»»

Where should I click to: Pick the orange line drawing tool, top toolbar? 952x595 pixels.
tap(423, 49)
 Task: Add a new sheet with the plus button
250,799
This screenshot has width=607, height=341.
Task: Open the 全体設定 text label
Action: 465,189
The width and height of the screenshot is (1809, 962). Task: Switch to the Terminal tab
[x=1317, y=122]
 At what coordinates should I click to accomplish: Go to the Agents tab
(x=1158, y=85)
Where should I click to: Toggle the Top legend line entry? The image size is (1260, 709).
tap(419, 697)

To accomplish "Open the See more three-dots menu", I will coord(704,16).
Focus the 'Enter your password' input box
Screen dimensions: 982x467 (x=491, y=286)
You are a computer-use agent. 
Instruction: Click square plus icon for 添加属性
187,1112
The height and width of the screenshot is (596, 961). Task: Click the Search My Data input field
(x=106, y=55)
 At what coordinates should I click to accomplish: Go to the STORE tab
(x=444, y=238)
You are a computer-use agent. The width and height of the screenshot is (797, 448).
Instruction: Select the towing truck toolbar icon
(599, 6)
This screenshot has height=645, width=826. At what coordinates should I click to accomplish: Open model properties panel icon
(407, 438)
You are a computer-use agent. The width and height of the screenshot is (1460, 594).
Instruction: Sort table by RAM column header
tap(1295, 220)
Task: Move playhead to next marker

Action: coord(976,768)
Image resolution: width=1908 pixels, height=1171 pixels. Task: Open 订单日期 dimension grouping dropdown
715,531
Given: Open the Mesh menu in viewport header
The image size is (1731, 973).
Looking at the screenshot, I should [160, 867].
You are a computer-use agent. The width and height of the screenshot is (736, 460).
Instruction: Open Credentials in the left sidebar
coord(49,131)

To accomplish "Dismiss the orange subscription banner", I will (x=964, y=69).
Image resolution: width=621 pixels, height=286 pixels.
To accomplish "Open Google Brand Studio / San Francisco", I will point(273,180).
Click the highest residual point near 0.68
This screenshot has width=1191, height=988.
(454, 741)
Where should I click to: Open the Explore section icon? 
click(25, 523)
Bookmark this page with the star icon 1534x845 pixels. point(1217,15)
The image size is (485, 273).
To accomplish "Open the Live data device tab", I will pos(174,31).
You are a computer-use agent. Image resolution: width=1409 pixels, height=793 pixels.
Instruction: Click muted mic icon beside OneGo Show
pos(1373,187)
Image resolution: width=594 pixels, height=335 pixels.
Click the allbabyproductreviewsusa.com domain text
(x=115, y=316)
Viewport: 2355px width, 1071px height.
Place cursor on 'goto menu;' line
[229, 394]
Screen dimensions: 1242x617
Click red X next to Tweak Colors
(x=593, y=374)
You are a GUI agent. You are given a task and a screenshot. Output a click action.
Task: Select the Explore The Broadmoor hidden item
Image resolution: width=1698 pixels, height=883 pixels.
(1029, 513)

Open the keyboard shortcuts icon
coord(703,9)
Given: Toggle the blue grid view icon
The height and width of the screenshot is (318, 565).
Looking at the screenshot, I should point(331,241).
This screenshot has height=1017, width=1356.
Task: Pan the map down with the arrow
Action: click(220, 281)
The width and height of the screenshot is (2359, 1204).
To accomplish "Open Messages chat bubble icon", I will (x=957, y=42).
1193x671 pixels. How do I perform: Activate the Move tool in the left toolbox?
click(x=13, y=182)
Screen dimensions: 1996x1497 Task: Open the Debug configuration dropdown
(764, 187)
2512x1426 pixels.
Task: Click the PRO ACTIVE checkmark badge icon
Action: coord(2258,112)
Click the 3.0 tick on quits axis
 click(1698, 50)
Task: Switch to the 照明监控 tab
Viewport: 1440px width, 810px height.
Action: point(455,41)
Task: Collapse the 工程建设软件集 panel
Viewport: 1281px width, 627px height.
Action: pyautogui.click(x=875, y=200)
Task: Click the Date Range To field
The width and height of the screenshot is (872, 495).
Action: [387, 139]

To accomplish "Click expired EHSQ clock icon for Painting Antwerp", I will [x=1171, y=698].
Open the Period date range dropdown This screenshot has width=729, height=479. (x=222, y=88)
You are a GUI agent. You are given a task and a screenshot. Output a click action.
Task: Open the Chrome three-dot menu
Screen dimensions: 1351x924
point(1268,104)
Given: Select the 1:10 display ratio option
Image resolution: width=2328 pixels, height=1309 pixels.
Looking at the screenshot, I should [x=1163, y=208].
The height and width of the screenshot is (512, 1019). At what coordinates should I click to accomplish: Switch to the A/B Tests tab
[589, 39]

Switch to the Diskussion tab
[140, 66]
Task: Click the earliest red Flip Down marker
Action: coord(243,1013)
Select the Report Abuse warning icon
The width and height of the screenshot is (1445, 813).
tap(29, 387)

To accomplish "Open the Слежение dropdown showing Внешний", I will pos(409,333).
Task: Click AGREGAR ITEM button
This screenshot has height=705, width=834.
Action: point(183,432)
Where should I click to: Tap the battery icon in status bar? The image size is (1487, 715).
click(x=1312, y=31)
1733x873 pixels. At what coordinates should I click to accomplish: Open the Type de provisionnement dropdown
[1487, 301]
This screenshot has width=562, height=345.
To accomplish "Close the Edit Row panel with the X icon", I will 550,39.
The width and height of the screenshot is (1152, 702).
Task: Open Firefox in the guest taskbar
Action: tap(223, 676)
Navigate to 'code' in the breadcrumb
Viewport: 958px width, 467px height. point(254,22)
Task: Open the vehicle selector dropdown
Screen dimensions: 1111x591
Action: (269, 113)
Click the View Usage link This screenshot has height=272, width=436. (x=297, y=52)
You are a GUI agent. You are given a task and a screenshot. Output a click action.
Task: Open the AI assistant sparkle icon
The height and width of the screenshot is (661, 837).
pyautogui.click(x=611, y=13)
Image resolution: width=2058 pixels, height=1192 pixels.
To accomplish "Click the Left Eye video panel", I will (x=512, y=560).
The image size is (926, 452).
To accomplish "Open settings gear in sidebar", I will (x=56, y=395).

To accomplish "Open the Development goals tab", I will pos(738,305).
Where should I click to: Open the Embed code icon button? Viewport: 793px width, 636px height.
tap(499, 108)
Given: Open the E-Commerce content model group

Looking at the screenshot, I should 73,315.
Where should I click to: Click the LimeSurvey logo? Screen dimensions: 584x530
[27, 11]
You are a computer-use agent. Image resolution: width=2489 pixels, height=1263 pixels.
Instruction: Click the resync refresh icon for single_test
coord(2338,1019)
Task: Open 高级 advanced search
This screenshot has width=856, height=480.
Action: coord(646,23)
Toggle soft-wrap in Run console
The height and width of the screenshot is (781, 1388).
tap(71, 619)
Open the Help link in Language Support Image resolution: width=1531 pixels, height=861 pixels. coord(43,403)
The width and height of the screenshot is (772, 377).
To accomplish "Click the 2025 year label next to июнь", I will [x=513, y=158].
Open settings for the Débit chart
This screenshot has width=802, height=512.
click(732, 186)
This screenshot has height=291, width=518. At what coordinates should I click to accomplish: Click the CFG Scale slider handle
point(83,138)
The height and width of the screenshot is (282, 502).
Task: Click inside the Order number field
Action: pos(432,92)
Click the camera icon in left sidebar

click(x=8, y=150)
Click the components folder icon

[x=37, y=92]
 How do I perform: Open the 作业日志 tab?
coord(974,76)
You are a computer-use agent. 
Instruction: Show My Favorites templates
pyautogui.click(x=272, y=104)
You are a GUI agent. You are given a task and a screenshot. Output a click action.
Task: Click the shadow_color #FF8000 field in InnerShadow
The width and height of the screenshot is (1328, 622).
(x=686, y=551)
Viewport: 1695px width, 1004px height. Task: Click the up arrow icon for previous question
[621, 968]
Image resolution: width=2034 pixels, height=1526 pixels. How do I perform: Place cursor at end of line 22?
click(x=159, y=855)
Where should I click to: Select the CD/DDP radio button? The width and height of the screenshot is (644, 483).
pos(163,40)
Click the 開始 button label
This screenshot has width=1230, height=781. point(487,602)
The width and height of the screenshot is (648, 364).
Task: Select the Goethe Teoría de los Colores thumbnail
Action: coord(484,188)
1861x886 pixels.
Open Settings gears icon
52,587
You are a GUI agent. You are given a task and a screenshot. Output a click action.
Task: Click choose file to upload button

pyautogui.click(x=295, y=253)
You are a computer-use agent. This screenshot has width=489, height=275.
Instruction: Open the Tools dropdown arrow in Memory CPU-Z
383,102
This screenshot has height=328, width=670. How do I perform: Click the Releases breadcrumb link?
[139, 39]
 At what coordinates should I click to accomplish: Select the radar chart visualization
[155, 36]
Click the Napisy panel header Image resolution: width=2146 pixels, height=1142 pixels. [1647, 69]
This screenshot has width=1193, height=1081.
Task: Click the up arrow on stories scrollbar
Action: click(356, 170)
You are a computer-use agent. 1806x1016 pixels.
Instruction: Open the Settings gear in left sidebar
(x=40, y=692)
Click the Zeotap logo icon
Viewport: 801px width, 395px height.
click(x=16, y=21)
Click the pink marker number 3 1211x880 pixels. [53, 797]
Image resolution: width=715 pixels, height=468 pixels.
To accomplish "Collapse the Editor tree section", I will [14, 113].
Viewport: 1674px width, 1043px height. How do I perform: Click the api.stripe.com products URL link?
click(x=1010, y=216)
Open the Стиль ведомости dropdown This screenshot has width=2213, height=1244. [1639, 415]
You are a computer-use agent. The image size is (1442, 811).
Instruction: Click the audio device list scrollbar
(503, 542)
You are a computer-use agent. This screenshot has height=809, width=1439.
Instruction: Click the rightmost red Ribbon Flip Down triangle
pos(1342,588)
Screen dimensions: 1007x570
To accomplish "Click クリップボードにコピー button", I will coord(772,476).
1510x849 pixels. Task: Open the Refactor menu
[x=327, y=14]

««

Your objective
In the entries, find every line holding "computer" and copy it.

Response
You are a computer-use agent. 
You are a computer-use agent. The width and height of the screenshot is (797, 448).
You are a computer-use agent. The width and height of the screenshot is (1460, 594).
You are a computer-use agent. The width and height of the screenshot is (736, 460).
You are a computer-use agent. Image resolution: width=1409 pixels, height=793 pixels.
You are a computer-use agent. Image resolution: width=2489 pixels, height=1263 pixels.
You are a computer-use agent. 
You are a computer-use agent. This screenshot has width=489, height=275.
You are a computer-use agent. 1806x1016 pixels.
You are a computer-use agent. The image size is (1442, 811).
You are a computer-use agent. This screenshot has height=809, width=1439.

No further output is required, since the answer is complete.